| « poprzedni wątek | następny wątek » |
11. Data: 2010-08-31 13:52:39
Temat: Re: Fajna rozmowa o wychowaniu i rodzinie [crosspost]"gazebo" <g...@c...net> wrote in message
news:4c7d0590$0$22808$65785112@news.neostrada.pl...
>> Dziecko pyta i dostaje odpowiedz. Ono chce wiedziec.
>> Dopiero potem (nascie lat) tworzy sie swiatopoglad.
>
> no wlasnie, dajmy mu dojrzec aby moglo wybrac
MZ to blad. Dziecko chce znac rzeczywistosc i daje mu to poczucie
bezpieczenstwa.
Dziecko chce znac dobro i zlo - wersje rodzica, bo samo nie umie sie w tym
poruszac.
A jesli ktos stosuje strategie do dziecka "samo musisz wybrac dobro i zlo,
bo nie chce Tobie nic narzuca", bo moge
"zaklocic jego swiatopoglad" - wtedy robi sie krzywde dziecku.
To troche tak jakby nie zakazywac mu przewracania wazonu tylko dlatego
ze byc moze jak dorosnie to uzna ze przewracanie wazonu jest jednak dobre?
Taka zasade "nie narzucania" przyjmuja czesto rodzice, ktorzy
byli w dziecinstwie poddani zbyt silnej presji i przez to sami nie
potrafia dobrze ocenic rzeczywistosci.
Holdujac na sile zasadzie "nie narzucania".
> wczesniej pisalem, ze sa podobne tylko psyche jest wazniejsza, ale mnie
> zbyles
Wazon to tez psyche. Ten podzial nie psyche i nie psyche nie ma sensu.
Zreszta przyklad zmarlej babci i waznu dotycza zypelnie innych sfer
dziecka (pisalem o tym),
a nie psychicznej kontra fizycznej jak sugerujesz.
Pozdrawiam,
Druch
› Pokaż wiadomość z nagłówkami
Zobacz także
12. Data: 2010-08-31 14:10:05
Temat: Re: Fajna rozmowa o wychowaniu i rodzinie [crosspost]Użytkownik Odmieniony Druch napisał:
>>> Dziecko pyta i dostaje odpowiedz. Ono chce wiedziec.
>>> Dopiero potem (nascie lat) tworzy sie swiatopoglad.
>>
>> no wlasnie, dajmy mu dojrzec aby moglo wybrac
>
> MZ to blad. Dziecko chce znac rzeczywistosc i daje mu to poczucie
> bezpieczenstwa.
> Dziecko chce znac dobro i zlo - wersje rodzica, bo samo nie umie sie w tym
> poruszac.
> A jesli ktos stosuje strategie do dziecka "samo musisz wybrac dobro i zlo,
> bo nie chce Tobie nic narzuca", bo moge
> "zaklocic jego swiatopoglad" - wtedy robi sie krzywde dziecku.
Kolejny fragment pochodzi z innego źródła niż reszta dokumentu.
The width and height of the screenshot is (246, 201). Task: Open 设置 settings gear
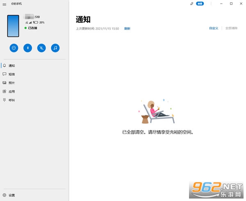pos(5,195)
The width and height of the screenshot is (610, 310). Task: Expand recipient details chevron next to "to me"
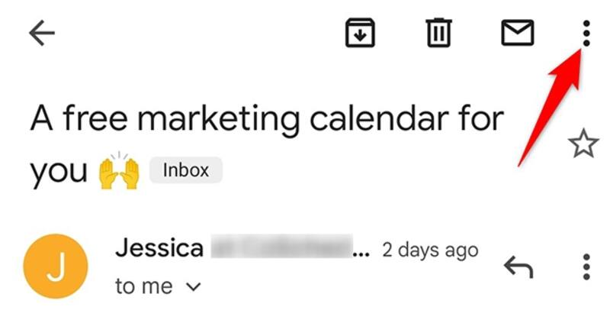pyautogui.click(x=193, y=287)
chodzi wlasnie o to zeby dziecku przewodniczyc, a wiara w wieku kilku
lat jest niespecjalnym rozwiazaniem skoro rozwoj dziecka nie pozwala na
zrozumienie wielu pojec, to jest jak leczenie objawow - odnoszac sie do
twojej przykladowej babci
>
> To troche tak jakby nie zakazywac mu przewracania wazonu tylko dlatego
> ze byc moze jak dorosnie to uzna ze przewracanie wazonu jest jednak dobre?
a bierzesz pod uwage, ze to faktycznie moze byc dobre, potrafisz sobie
wyobrazic dlaczego? :) chociazby po to aby sprawdzic wytrzymalosc
samochodu na uderzenia
>
> Taka zasade "nie narzucania" przyjmuja czesto rodzice, ktorzy
> byli w dziecinstwie poddani zbyt silnej presji i przez to sami nie
> potrafia dobrze ocenic rzeczywistosci.
> Holdujac na sile zasadzie "nie narzucania".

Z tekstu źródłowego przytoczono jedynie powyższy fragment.